Work task
The lines to return are those below that contain the word "click".

Stored data entries
Start of Block

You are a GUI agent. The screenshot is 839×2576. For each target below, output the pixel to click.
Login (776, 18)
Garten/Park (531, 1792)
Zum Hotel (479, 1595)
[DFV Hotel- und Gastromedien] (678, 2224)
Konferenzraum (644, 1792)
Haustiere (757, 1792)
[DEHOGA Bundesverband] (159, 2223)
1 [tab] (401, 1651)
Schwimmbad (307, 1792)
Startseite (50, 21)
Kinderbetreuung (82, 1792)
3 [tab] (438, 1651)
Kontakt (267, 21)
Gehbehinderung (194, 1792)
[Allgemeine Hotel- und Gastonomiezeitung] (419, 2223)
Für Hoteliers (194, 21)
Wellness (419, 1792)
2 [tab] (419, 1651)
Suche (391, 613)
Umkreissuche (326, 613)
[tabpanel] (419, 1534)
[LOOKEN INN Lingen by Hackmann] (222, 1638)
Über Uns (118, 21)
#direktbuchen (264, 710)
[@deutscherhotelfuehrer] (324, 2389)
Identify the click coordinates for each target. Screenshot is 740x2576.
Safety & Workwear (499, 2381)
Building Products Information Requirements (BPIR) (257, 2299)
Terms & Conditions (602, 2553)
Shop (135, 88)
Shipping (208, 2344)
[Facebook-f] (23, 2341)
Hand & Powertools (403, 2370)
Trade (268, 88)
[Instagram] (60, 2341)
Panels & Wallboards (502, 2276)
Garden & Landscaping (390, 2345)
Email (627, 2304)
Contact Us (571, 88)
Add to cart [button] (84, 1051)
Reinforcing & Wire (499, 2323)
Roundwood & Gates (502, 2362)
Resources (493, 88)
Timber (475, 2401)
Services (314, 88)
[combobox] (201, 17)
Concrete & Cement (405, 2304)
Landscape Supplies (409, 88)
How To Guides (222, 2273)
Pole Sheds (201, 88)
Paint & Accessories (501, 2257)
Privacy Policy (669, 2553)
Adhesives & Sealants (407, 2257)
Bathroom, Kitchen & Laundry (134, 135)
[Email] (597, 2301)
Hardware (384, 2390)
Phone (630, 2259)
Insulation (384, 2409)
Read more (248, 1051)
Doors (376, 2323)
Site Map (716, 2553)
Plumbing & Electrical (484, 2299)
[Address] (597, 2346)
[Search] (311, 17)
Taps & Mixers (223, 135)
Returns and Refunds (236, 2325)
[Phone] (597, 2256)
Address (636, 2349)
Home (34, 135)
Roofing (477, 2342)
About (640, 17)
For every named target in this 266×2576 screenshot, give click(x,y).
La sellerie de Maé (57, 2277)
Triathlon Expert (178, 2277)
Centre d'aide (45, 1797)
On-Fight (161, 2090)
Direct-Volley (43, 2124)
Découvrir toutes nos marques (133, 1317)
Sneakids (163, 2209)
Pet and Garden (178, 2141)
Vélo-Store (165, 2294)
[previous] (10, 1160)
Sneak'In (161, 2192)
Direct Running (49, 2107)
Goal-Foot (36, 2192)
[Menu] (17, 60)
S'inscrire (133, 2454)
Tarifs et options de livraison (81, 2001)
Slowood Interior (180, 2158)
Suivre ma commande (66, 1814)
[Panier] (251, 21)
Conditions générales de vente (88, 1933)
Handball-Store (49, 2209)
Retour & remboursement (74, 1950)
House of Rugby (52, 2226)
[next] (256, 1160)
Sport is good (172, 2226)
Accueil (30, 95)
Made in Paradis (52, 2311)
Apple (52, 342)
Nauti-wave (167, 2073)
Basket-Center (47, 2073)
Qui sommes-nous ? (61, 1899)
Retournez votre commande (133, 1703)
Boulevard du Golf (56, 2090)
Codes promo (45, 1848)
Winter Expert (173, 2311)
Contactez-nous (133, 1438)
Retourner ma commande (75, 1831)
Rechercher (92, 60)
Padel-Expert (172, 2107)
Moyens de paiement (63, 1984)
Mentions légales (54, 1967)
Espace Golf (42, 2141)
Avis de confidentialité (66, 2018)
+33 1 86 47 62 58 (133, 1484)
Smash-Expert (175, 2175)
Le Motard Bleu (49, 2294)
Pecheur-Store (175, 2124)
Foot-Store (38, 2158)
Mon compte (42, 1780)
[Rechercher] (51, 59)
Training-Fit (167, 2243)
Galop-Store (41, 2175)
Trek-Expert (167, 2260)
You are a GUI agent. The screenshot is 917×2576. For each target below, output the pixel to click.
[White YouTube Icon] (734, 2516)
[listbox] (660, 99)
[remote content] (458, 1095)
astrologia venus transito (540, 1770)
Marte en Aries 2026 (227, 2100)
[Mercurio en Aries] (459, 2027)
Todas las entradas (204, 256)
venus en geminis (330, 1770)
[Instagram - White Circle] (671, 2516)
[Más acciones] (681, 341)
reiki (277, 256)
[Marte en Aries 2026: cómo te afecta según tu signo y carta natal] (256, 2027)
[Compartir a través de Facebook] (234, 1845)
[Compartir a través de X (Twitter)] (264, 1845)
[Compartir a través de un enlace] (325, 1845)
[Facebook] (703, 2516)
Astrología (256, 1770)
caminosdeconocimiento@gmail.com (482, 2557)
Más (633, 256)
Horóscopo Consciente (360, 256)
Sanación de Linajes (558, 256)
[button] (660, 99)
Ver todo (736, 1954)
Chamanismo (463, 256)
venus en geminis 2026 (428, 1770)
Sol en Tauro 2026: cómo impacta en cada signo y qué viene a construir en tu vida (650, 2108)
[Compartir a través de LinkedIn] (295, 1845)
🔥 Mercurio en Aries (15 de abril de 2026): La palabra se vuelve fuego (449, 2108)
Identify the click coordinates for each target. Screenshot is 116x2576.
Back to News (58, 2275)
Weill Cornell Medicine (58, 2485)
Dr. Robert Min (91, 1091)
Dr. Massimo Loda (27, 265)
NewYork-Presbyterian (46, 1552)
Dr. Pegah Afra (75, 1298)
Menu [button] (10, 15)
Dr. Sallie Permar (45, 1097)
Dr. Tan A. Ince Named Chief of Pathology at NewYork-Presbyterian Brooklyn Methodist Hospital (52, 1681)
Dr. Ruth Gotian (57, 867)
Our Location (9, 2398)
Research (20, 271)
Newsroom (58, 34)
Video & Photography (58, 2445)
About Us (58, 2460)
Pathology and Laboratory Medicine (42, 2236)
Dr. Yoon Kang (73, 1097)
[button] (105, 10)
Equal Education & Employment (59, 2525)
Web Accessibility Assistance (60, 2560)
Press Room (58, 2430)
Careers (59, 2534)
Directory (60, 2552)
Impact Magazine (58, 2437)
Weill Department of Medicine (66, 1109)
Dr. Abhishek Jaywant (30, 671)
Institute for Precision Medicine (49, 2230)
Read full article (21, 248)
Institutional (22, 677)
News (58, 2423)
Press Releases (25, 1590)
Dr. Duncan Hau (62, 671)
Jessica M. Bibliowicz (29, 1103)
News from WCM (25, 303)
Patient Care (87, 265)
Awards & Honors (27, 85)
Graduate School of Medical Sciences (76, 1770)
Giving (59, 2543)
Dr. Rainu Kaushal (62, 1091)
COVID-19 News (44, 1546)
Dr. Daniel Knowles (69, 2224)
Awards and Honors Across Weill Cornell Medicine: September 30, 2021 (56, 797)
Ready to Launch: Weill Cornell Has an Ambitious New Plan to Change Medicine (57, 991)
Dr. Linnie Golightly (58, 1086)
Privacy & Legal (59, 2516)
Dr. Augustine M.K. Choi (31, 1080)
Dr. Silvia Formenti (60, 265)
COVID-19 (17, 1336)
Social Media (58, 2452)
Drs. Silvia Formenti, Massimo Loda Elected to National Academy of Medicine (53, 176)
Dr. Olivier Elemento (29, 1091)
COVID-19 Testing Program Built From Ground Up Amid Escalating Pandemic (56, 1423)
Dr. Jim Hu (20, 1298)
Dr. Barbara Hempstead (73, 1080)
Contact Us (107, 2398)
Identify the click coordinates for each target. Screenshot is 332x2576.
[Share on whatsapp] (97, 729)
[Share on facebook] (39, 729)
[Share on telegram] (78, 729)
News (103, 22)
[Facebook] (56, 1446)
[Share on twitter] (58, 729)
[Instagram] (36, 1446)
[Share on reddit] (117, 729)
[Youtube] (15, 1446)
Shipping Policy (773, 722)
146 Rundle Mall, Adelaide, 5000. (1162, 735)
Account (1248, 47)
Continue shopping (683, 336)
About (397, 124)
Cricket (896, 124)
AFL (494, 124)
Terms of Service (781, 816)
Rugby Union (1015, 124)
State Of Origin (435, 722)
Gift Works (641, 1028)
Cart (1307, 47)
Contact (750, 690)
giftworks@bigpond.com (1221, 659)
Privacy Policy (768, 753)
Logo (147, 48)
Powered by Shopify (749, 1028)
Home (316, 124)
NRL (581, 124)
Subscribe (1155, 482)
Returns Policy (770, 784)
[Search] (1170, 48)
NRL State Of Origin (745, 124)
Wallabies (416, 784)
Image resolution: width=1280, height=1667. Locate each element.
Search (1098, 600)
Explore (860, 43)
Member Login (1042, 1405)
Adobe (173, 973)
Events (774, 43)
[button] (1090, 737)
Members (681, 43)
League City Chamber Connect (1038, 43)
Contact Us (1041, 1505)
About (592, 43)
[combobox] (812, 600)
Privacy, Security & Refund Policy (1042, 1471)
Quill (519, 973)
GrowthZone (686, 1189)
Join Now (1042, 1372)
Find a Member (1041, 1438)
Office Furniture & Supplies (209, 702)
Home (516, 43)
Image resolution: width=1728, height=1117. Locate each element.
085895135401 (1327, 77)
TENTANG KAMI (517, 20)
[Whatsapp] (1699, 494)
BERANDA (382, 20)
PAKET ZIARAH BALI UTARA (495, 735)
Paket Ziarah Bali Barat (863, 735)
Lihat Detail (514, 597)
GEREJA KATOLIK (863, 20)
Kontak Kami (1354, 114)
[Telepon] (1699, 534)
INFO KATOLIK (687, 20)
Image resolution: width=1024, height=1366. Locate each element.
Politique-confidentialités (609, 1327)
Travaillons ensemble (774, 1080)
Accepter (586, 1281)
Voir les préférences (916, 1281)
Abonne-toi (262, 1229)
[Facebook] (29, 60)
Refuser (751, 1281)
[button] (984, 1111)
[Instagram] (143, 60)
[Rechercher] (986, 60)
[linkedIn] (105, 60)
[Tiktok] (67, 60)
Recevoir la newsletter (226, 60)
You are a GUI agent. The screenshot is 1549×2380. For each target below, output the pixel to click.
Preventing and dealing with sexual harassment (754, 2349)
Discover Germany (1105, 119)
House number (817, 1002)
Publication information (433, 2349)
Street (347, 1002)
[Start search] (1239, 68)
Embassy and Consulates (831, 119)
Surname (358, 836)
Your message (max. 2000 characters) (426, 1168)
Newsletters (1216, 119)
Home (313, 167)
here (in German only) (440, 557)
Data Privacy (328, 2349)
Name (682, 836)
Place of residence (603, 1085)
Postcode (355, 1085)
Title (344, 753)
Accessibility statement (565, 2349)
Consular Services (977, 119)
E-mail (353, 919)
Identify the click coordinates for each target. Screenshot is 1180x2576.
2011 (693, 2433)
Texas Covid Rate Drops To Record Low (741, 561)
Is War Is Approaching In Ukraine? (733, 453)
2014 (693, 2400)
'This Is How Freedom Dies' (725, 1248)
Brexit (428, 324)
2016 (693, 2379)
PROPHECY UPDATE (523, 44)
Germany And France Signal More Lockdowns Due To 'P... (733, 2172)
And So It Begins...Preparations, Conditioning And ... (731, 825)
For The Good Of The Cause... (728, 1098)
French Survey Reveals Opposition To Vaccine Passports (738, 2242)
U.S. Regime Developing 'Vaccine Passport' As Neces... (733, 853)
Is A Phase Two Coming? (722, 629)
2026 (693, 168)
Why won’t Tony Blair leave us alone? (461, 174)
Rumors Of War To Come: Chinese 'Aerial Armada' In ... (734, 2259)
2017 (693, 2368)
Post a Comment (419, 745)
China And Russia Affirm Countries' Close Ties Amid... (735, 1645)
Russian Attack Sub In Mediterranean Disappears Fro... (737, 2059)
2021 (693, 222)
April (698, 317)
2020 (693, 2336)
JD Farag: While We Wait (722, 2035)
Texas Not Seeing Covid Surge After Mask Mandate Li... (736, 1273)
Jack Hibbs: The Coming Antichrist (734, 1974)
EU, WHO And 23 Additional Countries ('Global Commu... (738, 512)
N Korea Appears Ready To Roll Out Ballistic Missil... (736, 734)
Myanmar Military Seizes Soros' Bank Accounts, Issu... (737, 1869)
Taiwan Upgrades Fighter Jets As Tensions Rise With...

End of Block

Response box
You are a GUI agent. The screenshot is 839×2576. For each target below, output the pixel to click.
Identify the click coordinates for each target. Screenshot is 740x2576.
For every named target in this 266×2576 screenshot, give click(x,y).
You are a GUI agent. The screenshot is 917×2576. For each target below, output the pixel to click.
Identify the click coordinates for each target. Screenshot is 116x2576.
Identify the click coordinates for each target. Screenshot is 332x2576.
You are a GUI agent. The screenshot is 1549×2380. For each target below, output the pixel to click.
Identify the click coordinates for each target. Screenshot is 1180x2576.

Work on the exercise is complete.